* **Task to complete**
Return only the line that contains "Task: Click sort" and each line after it, through the last line of the data below, copied exactly.
** Opening Information provided block **
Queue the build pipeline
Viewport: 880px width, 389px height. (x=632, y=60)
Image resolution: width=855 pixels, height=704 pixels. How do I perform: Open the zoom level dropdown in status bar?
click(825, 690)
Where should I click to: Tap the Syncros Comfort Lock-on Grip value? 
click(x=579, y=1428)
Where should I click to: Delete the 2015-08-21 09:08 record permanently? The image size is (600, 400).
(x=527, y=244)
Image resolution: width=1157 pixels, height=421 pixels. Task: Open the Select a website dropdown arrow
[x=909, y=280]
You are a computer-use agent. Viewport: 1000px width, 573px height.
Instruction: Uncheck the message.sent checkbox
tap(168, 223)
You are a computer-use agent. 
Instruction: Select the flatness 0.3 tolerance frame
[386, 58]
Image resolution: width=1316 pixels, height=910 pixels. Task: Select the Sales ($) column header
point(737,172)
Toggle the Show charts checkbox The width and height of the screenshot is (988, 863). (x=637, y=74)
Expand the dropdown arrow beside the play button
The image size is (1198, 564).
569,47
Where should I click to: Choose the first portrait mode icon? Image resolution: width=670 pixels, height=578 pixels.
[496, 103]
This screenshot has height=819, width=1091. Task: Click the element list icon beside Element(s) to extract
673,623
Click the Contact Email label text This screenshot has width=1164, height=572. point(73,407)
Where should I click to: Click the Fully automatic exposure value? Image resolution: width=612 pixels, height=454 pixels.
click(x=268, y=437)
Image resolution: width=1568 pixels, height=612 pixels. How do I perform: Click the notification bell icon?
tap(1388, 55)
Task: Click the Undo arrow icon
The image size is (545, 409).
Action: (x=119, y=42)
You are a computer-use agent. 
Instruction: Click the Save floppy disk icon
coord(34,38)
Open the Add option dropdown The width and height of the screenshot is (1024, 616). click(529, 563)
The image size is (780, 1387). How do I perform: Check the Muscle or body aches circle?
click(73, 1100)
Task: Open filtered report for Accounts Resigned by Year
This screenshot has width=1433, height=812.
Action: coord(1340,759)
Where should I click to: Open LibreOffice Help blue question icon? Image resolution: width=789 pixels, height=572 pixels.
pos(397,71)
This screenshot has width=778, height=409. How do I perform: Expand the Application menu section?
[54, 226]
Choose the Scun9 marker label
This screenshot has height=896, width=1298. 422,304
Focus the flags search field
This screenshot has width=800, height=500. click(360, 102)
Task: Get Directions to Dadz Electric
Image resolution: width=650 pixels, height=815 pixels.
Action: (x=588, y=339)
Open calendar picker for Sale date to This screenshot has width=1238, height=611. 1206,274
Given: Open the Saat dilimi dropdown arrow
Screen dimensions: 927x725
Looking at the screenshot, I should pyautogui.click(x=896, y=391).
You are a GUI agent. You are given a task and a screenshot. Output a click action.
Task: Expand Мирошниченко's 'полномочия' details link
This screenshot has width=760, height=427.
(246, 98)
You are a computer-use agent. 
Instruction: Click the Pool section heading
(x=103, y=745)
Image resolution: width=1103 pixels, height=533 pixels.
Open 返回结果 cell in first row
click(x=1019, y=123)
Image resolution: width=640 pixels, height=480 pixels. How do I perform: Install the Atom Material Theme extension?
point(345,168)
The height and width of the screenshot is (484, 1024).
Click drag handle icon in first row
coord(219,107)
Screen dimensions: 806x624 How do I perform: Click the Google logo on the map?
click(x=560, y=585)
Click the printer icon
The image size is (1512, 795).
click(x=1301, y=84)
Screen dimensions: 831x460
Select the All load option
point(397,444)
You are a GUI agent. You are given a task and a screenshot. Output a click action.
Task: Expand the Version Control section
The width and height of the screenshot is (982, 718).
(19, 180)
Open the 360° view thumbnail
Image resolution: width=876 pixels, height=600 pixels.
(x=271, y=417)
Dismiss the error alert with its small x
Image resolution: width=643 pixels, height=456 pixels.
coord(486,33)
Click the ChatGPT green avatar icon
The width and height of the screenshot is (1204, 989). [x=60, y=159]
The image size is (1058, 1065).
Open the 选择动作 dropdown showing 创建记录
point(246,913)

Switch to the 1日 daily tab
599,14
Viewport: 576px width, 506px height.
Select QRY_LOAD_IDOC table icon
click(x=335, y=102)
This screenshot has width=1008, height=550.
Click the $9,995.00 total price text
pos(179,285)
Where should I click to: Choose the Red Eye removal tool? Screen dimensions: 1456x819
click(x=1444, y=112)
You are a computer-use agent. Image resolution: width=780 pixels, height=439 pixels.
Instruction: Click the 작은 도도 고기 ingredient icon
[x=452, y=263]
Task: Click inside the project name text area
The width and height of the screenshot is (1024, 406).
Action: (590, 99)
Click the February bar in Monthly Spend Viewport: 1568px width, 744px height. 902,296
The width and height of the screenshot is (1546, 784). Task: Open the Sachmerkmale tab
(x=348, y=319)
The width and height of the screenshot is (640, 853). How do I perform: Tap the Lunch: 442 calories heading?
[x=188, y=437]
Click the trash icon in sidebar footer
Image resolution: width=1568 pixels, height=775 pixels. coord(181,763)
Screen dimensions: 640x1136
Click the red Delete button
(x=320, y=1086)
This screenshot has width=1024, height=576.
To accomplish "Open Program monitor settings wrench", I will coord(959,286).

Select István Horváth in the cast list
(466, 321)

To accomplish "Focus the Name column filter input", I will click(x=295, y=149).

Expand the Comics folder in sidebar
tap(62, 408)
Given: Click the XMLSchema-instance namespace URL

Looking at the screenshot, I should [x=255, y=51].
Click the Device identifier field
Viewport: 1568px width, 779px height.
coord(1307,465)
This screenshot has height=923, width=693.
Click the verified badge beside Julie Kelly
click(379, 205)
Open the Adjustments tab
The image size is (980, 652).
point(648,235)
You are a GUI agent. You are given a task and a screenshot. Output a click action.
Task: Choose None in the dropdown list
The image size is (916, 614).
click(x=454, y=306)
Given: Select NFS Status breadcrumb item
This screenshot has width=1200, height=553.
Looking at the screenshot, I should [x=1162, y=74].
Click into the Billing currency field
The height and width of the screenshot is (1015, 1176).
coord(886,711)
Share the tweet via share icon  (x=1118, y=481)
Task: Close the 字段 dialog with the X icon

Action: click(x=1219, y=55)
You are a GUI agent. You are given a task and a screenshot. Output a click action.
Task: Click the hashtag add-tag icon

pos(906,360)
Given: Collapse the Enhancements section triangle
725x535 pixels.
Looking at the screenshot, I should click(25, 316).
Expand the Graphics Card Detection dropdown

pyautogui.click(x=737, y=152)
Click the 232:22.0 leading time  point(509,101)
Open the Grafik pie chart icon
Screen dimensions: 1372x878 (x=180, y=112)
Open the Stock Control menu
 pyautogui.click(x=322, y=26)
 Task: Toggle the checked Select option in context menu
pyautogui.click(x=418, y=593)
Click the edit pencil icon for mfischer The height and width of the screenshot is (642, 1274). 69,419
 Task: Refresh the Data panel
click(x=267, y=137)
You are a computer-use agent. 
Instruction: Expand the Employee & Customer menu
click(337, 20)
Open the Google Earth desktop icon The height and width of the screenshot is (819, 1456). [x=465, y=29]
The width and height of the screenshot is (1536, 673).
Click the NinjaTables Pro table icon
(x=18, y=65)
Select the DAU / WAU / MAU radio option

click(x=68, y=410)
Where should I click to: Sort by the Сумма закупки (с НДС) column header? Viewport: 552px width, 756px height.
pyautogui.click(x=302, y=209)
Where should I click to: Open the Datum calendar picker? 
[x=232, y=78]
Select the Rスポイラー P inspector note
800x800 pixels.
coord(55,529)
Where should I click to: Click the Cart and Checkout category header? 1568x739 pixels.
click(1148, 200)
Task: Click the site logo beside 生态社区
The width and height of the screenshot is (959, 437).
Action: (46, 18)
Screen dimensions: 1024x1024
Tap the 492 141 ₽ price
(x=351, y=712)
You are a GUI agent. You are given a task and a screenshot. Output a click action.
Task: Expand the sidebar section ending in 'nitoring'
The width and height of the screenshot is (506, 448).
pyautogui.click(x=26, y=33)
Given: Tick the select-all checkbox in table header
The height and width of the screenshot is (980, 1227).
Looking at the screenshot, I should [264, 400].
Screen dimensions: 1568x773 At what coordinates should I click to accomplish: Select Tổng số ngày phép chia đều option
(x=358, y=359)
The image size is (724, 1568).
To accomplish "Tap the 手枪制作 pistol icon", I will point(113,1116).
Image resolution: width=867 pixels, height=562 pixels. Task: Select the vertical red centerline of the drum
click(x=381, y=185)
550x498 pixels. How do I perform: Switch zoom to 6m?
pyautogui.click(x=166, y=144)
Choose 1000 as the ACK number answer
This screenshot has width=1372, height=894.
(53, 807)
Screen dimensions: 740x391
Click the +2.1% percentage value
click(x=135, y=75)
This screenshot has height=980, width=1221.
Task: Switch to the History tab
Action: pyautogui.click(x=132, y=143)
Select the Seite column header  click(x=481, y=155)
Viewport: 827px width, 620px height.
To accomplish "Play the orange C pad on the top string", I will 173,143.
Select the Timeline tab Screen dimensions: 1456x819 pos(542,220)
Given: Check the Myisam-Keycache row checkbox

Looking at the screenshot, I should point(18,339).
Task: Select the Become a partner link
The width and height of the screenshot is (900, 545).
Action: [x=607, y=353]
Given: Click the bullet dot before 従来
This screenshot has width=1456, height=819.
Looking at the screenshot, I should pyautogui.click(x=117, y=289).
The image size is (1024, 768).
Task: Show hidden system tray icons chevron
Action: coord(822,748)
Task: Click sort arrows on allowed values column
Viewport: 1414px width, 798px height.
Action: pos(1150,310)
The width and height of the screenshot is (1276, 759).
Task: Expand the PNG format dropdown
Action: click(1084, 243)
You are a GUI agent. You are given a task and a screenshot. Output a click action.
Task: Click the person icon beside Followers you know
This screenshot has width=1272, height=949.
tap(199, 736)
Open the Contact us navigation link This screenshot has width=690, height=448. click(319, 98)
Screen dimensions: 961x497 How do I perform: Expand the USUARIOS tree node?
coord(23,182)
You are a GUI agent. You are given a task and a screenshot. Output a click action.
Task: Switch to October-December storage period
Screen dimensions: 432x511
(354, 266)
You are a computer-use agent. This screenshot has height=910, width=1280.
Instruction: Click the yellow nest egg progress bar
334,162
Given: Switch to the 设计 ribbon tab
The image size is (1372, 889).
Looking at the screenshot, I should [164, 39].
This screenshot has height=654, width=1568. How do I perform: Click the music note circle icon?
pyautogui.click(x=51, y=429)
** Closing Information provided block **
* **Solution to the exercise**
Task: Click sort arrows on allowed values column
Viewport: 1414px width, 798px height.
Action: pos(1150,310)
The width and height of the screenshot is (1276, 759).
Task: Expand the PNG format dropdown
Action: click(1084, 243)
You are a GUI agent. You are given a task and a screenshot. Output a click action.
Task: Click the person icon beside Followers you know
This screenshot has width=1272, height=949.
tap(199, 736)
Open the Contact us navigation link This screenshot has width=690, height=448. click(319, 98)
Screen dimensions: 961x497 How do I perform: Expand the USUARIOS tree node?
coord(23,182)
You are a GUI agent. You are given a task and a screenshot. Output a click action.
Task: Switch to October-December storage period
Screen dimensions: 432x511
(354, 266)
You are a computer-use agent. This screenshot has height=910, width=1280.
Instruction: Click the yellow nest egg progress bar
334,162
Given: Switch to the 设计 ribbon tab
The image size is (1372, 889).
Looking at the screenshot, I should [164, 39].
This screenshot has height=654, width=1568. How do I perform: Click the music note circle icon?
pyautogui.click(x=51, y=429)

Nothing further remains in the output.